● **BRIEF**: Every entry that follows is to be set down exactly, with its pictures omitted.

● **DATA PROVIDED**:
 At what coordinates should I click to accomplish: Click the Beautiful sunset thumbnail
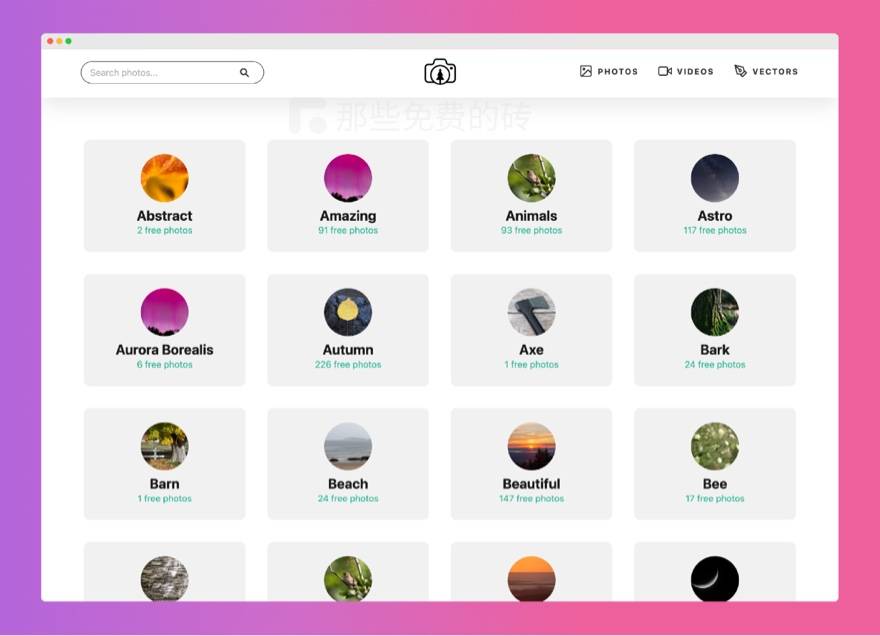(x=531, y=446)
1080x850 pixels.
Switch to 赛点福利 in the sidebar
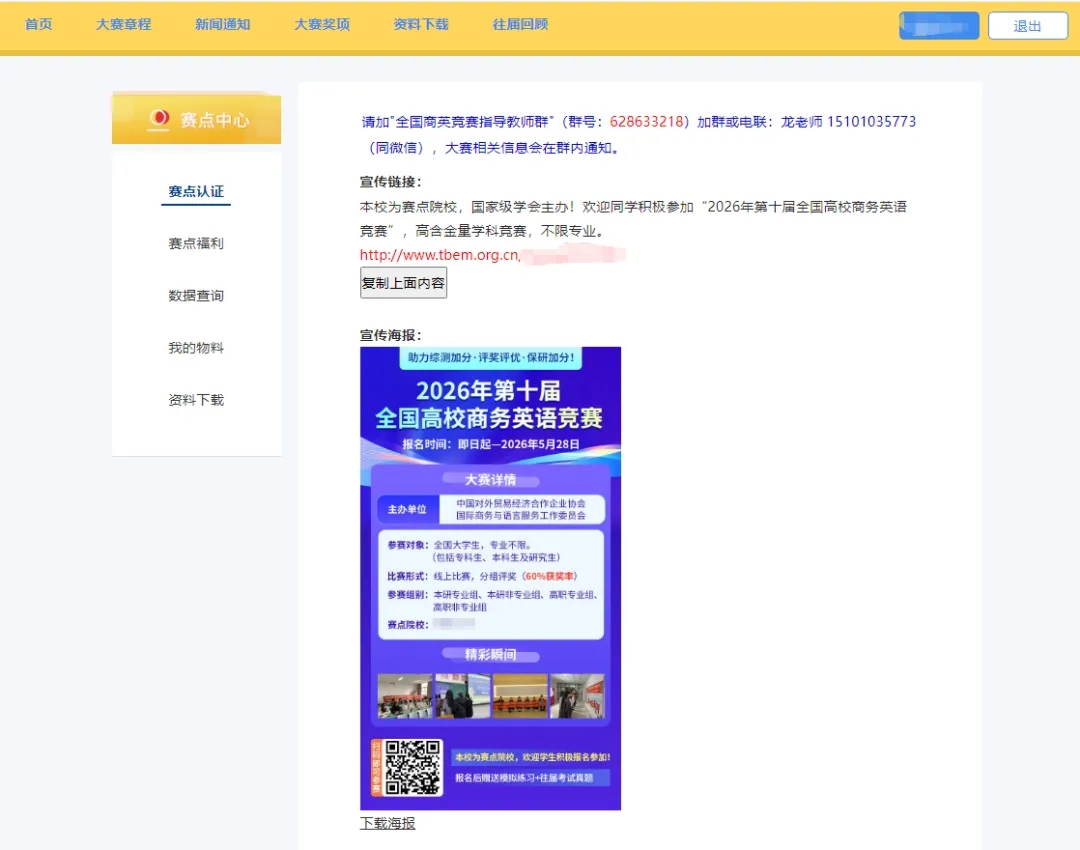click(196, 243)
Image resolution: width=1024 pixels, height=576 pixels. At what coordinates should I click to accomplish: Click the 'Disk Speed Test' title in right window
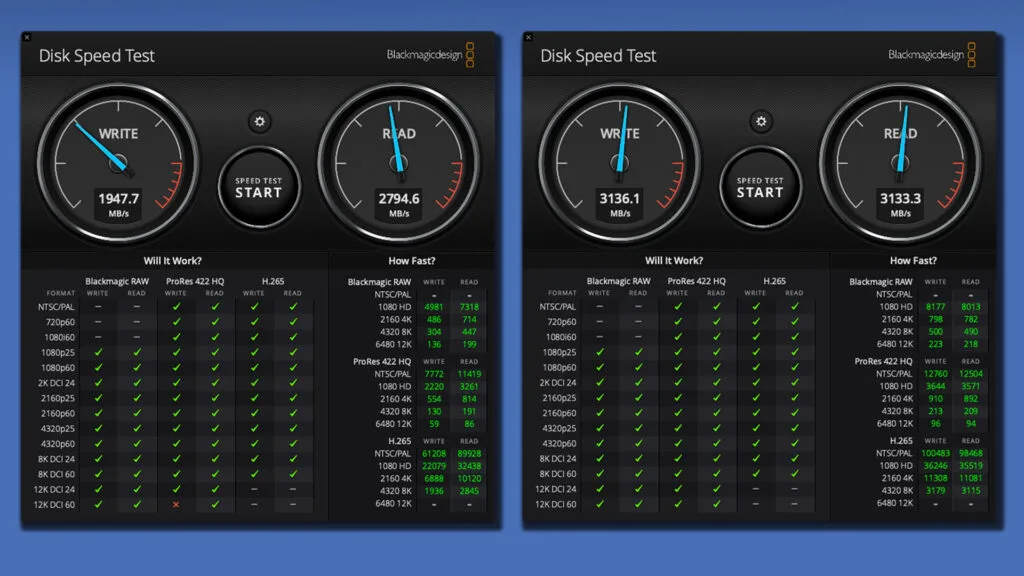pyautogui.click(x=598, y=56)
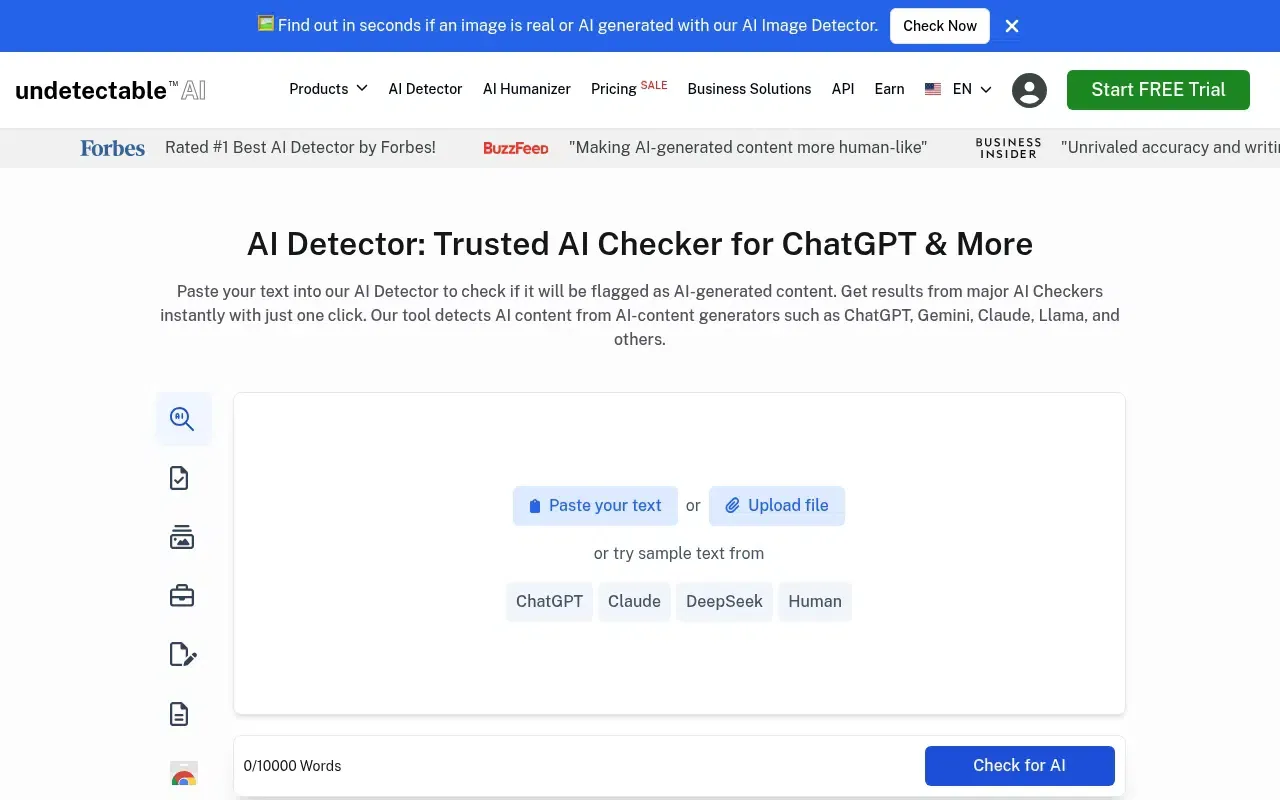Click the undetectable AI logo
Screen dimensions: 1280x800
click(111, 90)
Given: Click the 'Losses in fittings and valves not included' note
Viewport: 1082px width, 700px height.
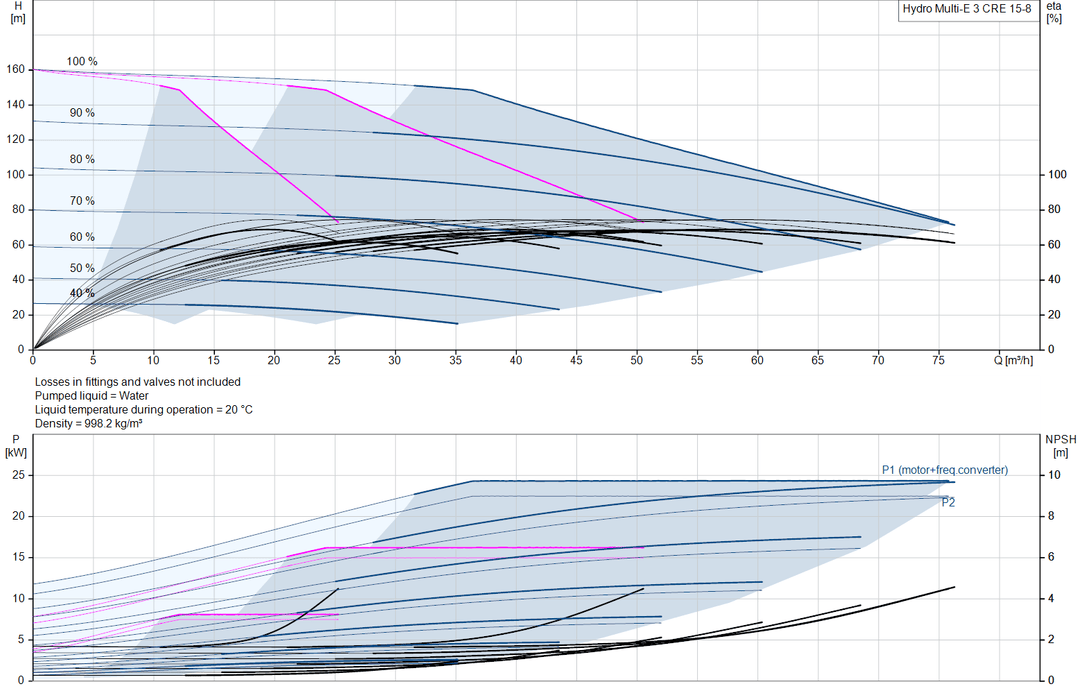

● **OUTPUT OF THE EXERCISE**:
 At what coordinates should I click to accomplish: Click the Beautiful sunset thumbnail
(x=531, y=446)
1080x850 pixels.
Switch to 赛点福利 in the sidebar
click(196, 243)
Image resolution: width=1024 pixels, height=576 pixels. At what coordinates should I click to accomplish: Click the 'Disk Speed Test' title in right window
pyautogui.click(x=598, y=56)
Click the undetectable AI logo
Screen dimensions: 1280x800
click(111, 90)
Given: Click the 'Losses in fittings and valves not included' note
Viewport: 1082px width, 700px height.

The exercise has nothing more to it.